[Stored data entries]
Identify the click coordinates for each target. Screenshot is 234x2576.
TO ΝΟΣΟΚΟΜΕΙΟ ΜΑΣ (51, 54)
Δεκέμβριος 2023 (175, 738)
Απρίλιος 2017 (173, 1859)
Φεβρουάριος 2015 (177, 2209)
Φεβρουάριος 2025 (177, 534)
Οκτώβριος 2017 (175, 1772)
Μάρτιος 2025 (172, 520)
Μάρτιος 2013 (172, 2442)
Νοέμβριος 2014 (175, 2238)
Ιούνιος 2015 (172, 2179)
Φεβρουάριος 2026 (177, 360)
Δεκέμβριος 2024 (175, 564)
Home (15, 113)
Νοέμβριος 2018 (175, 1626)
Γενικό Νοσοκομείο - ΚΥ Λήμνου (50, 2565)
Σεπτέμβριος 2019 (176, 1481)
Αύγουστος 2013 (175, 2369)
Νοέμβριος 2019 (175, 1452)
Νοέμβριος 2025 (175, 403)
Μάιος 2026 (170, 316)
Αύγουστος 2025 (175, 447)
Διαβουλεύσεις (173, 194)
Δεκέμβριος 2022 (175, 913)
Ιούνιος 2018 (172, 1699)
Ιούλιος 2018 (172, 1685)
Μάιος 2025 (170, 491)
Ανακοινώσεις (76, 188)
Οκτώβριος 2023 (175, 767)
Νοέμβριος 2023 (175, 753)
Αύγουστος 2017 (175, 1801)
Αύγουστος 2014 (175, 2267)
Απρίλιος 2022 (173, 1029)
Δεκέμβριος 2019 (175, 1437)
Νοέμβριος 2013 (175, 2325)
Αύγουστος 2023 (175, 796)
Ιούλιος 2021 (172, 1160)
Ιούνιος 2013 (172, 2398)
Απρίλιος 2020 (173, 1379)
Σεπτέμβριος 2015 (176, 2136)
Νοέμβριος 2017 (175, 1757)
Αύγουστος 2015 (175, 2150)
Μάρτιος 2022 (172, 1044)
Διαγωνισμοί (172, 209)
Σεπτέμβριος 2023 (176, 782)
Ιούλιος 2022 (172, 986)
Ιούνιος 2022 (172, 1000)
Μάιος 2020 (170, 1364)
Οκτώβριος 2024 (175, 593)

*Action item*. Copy, without any change, the lines above from the one containing "Σεπτέμβριος 2019 (176, 1481)" to the end, both ends included. Add nothing else.

*Output of the task*.
Σεπτέμβριος 2019 (176, 1481)
Αύγουστος 2013 (175, 2369)
Νοέμβριος 2019 (175, 1452)
Νοέμβριος 2025 (175, 403)
Μάιος 2026 (170, 316)
Αύγουστος 2025 (175, 447)
Διαβουλεύσεις (173, 194)
Δεκέμβριος 2022 (175, 913)
Ιούνιος 2018 (172, 1699)
Ιούλιος 2018 (172, 1685)
Μάιος 2025 (170, 491)
Ανακοινώσεις (76, 188)
Οκτώβριος 2023 (175, 767)
Νοέμβριος 2023 (175, 753)
Αύγουστος 2017 (175, 1801)
Αύγουστος 2014 (175, 2267)
Απρίλιος 2022 (173, 1029)
Δεκέμβριος 2019 (175, 1437)
Νοέμβριος 2013 (175, 2325)
Αύγουστος 2023 (175, 796)
Ιούλιος 2021 (172, 1160)
Ιούνιος 2013 (172, 2398)
Απρίλιος 2020 (173, 1379)
Σεπτέμβριος 2015 (176, 2136)
Νοέμβριος 2017 (175, 1757)
Αύγουστος 2015 (175, 2150)
Μάρτιος 2022 (172, 1044)
Διαγωνισμοί (172, 209)
Σεπτέμβριος 2023 (176, 782)
Ιούλιος 2022 (172, 986)
Ιούνιος 2022 (172, 1000)
Μάιος 2020 (170, 1364)
Οκτώβριος 2024 (175, 593)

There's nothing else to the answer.